Abstract: SA-OR77
Circulating Extracellular Vesicles as Mediators of Impaired Angiogenesis in Pediatric CKD
Session Information
- Pediatric Nephrology: Insights and Innovations
October 26, 2024 | Location: Room 23, Convention Center
Abstract Time: 05:10 PM - 05:20 PM
Category: Pediatric Nephrology
- 1900 Pediatric Nephrology
Authors
- Behrens, Felix, Charite - Universitatsmedizin Berlin, Berlin, Germany
- Holle, Johannes, Charite - Universitatsmedizin Berlin, Berlin, Germany
- Chen, Chia-Yu, Charite - Universitatsmedizin Berlin, Berlin, Germany
- Anandakumar, Harithaa, Charite - Universitatsmedizin Berlin, Berlin, Germany
- Löber, Ulrike, Charite - Universitatsmedizin Berlin, Berlin, Germany
- Wilck, Nicola, Charite - Universitatsmedizin Berlin, Berlin, Germany
- Bartolomaeus, Hendrik, Charite - Universitatsmedizin Berlin, Berlin, Germany
- Kuebler, Wolfgang M., Charite - Universitatsmedizin Berlin, Berlin, Germany
- Simmons, Szandor, Charite - Universitatsmedizin Berlin, Berlin, Germany
Background
Patients with chronic kidney disease (CKD) suffer from high morbidity and mortality due to cardiovascular disease (CVD).
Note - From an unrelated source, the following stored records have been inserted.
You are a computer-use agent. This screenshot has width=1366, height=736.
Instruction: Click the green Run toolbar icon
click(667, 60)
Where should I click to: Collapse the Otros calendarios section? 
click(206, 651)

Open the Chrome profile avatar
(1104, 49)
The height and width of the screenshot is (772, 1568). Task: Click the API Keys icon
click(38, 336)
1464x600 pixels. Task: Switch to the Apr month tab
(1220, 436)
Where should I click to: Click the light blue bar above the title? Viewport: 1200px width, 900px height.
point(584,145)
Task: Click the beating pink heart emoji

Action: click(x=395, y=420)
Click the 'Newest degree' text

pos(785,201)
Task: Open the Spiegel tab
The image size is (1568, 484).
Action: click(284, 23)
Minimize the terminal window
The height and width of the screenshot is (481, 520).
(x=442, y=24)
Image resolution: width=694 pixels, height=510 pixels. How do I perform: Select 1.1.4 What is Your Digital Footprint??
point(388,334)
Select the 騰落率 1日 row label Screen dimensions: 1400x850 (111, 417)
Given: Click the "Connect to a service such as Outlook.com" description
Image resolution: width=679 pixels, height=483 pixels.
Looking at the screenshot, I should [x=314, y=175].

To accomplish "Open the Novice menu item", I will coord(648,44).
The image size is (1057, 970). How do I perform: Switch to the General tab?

Nonetheless, underlying mechanisms of CVD in CKD remain elusive. Extracellular vesicles (EVs) have lately been identified as facilitators of inter-organ communication and EVs of endothelial origin (EC-EVs) have been linked to CVD development. We hypothesized that altered EV release and cargo mediate CVD development in CKD.
Methods
94 children with different CKD stages (before or on dialysis, after kidney transplantation and age-matched healthy donors), were enrolled in this study, yielding analyses on plasma EV phenotype in the absence of age-related comorbidities. The impact of CKD EVs on CVD processes was analyzed in vitro on transcriptomic and functional level.
Results
Concentrations of EC-EVs were increased in hemodialysis patients and decreased after kidney transplantation. According to small RNA sequencing, CKD EVs had lower abundance of 30 specific microRNAs, which were predicted to affect angiogenesis and smooth muscle cell proliferation. In vitro, CKD EVs altered the transcriptome of aortic endothelial cells, with most differentially enriched genes implicated in angiogenesis pathways. CKD EVs functionally impaired angiogenic properties of umbilical vein endothelial cells, as illustrated by reduced vascular tube formation with reduced vascular density, impaired migration and lowered proliferation. The combination of high shear stress, as present in arterio-venous fistulas, and the uremic toxin indoxyl sulfate was identified as trigger of increased EV formation from venous endothelial cells, which also recapitulated EV microRNA changes observed in CKD in vivo.
Conclusion
CKD leads to quantitative and compositional dysregulation in EV release. Altered EV microRNA cargo associates with detrimental effects of CKD EVs on angiogenesis, going in line with the cardiovascular phenotype of CKD patients. EVs and in particular their microRNA cargo could form promising targets for novel therapeutic strategies to fight CVD in CKD.